Pattern Formation Beyond Turing: Physical Principles of Mass-Conserving Reaction--Diffusion Systems
Erwin Frey, Henrik Weyer
TL;DR
The article develops mass-conserving reaction–diffusion (McRD) theory as a universal framework for intracellular protein pattern formation, emphasizing mass redistribution and interface dynamics. By introducing the mass-redistribution potential $\eta$ and a phase-space viewpoint, it explains how local reactive equilibria couple to global patterns and derive mesoscale laws, including stationary interfaces, curvature-driven motion, and interrupted coarsening. The E. coli Min system is used as a paradigmatic test bed, with a skeleton model, MinE switching, and persistent MinE membrane binding capturing the diversity and robustness of patterns both in vivo and in vitro.
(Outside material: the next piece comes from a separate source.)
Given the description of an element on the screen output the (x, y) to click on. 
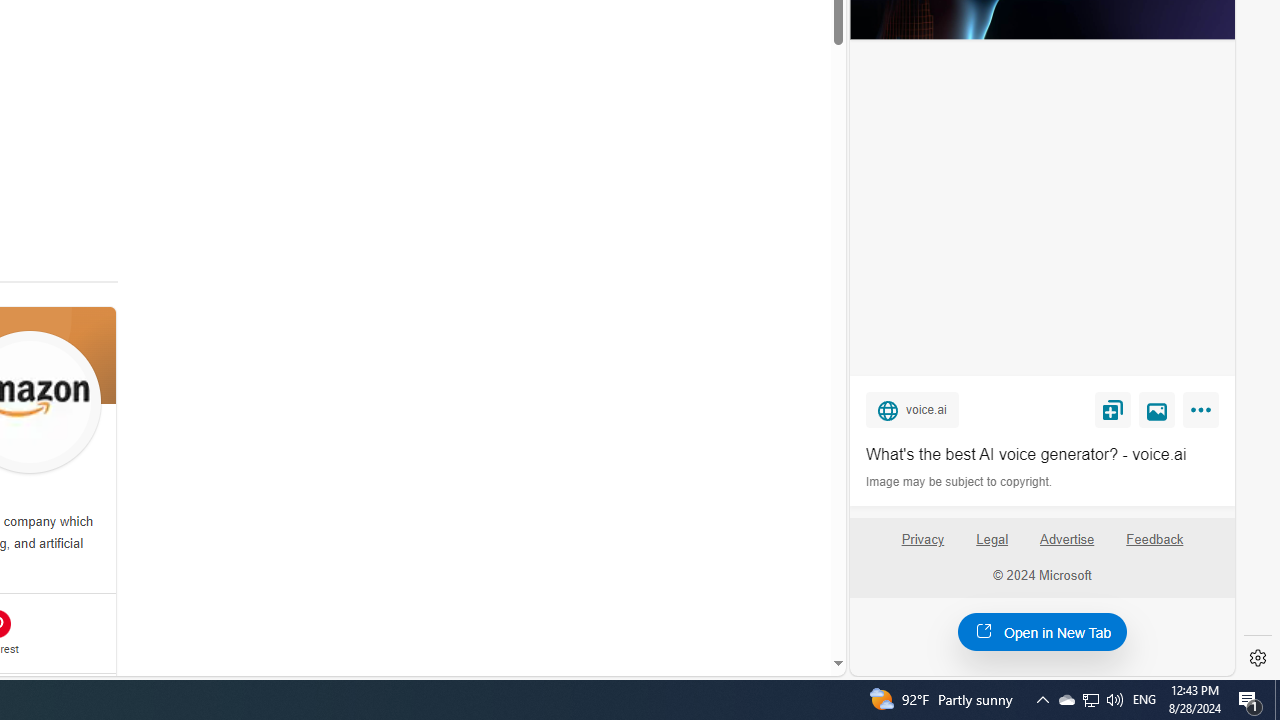
Open in New Tab (1042, 631)
Privacy (922, 547)
View image (1157, 409)
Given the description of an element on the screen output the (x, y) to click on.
The work reveals how universal nonequilibrium interface principles underlie complex biological patterning and offers a foundation for synthetic design and broader nonequilibrium physics insights.
Abstract
Intracellular protein patterns govern essential cellular functions by dynamically redistributing proteins between membrane-bound and cytosolic states, conserving their total numbers. This review presents a theoretical framework for understanding such patterns based on mass-conserving reaction--diffusion systems. The emergence, selection, and evolution of patterns are analyzed in terms of mass redistribution and interface motion, resulting in mesoscale laws of coarsening and wavelength selection. A geometric phase-space perspective provides a conceptual tool to link local reactive equilibria with global pattern dynamics through conserved mass fluxes. The Min protein system of \emph{Escherichia coli} provides a paradigmatic example, enabling direct comparison between theory and experiment. Successive model refinements capture both the robustness of pattern formation and the diversity of dynamic regimes observed \emph{in vivo} and \emph{in vitro}. The Min system thus illustrates how to extract predictive, multiscale theory from biochemical detail, providing a foundation for understanding pattern formation in more complex and synthetic systems.